HC Deb 22 January 2003 vol 398 cc313-4W
Lynne Jones

To ask the Secretary of State for International Development if she will make a statement on the impact of the failure of the Government of Mozambique to declare a national emergency on international efforts to assist in providing for the needs of people unable to meet their food needs up to the next harvest period in March 2003. [92607]

Clare Short

The current situation in Mozambique should be seen in the context of the country's increased ability to meet its food needs and respond to such a crisis and the Government's legitimate caution about undermining coping strategies or risking donor fatigue.

Food production has recovered since the end of the long war in Mozambique, from 80 per cent. dependency on food aid in 1992 to now only importing about 20 per cent. of its food. The Government of Mozambique have been able to respond early to the threat of the current drought. For example the Ministry of Agriculture and Rural Development provided seeds and other agricultural inputs to drought-affected families, and has begun to rehabilitate small dams and irrigation schemes. The Government are conscious of the risks of large handouts of food aid contributing to weakening local self-help initiatives as people abandon traditional coping mechanisms.

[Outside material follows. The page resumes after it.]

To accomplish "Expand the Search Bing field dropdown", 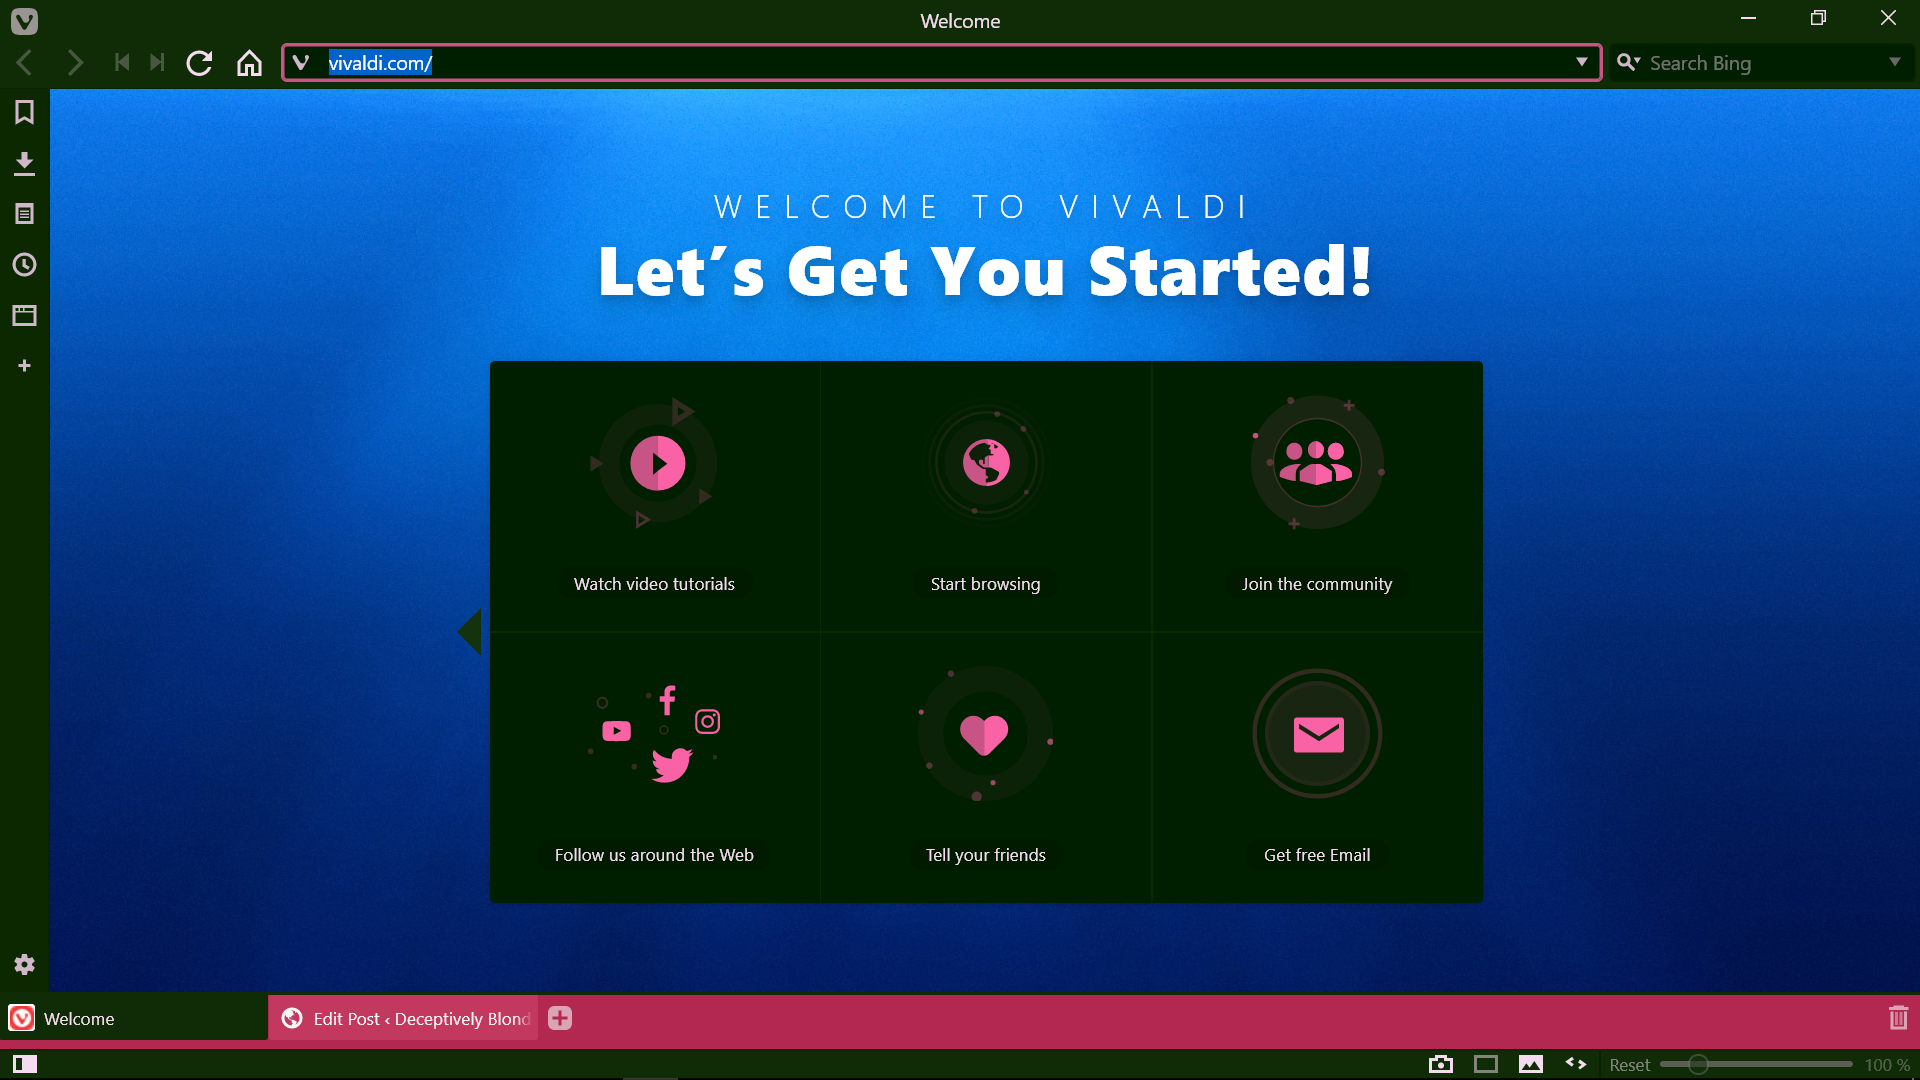I will click(1894, 62).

Mozambique is subject to recurrent natural disasters and has frequently been forced to declare national emergencies, most recently in the floods of 2000–01 and 2001–02. The current drought affects about 3 per cent. of the population, nearly all of them in sparsely populated, semi-arid areas of the country. In this context, the Government have not declared an emergency due to legitimate concerns about donor fatigue and a perception that the current crisis forms part of a long-term trend to increased vulnerability in the drought areas, which cannot be solved with short-term aid alone.

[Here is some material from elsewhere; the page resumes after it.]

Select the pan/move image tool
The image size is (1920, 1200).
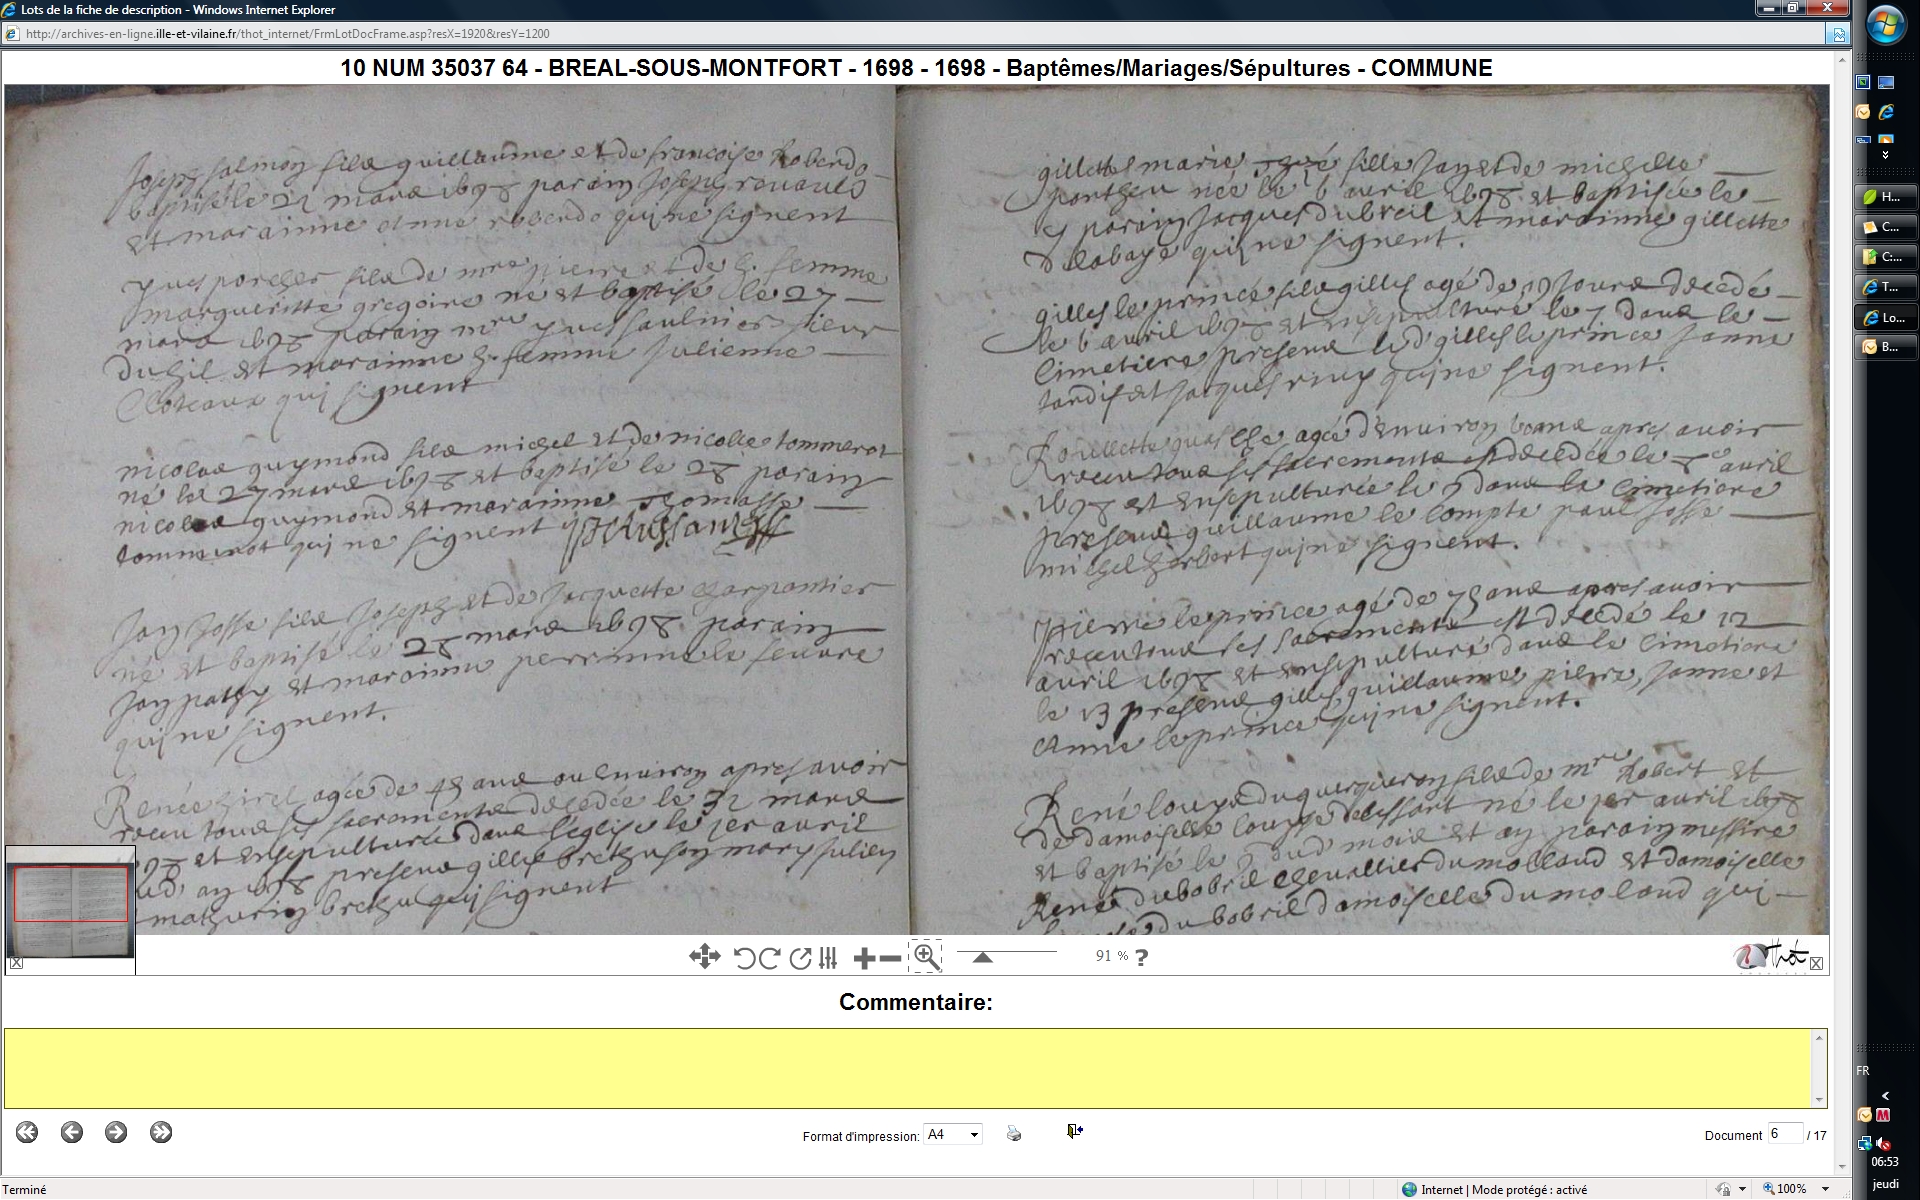click(x=704, y=957)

The lack of a formal declaration of emergency has made it difficult for some donors to mobilise emergency funds, and Mozambique has not been able to form part of the Consolidated Appeal Process or the regional appeal of the Federation of the Red Cross. UN efforts in providing co-ordination services to humanitarian stakeholders have been hampered and there has been limited mapping of humanitarian programmes, leading to poor information about gaps in the delivery of assistance and difficulties with the identification of sensible projects.

However, although the Government have not made a formal joint appeal, they have requested help from individual UN agencies, eg WFP (food aid), UNICEF (supplementary feeding) and FAO (seeds and other agricultural interventions). DFID has contributed to supporting these.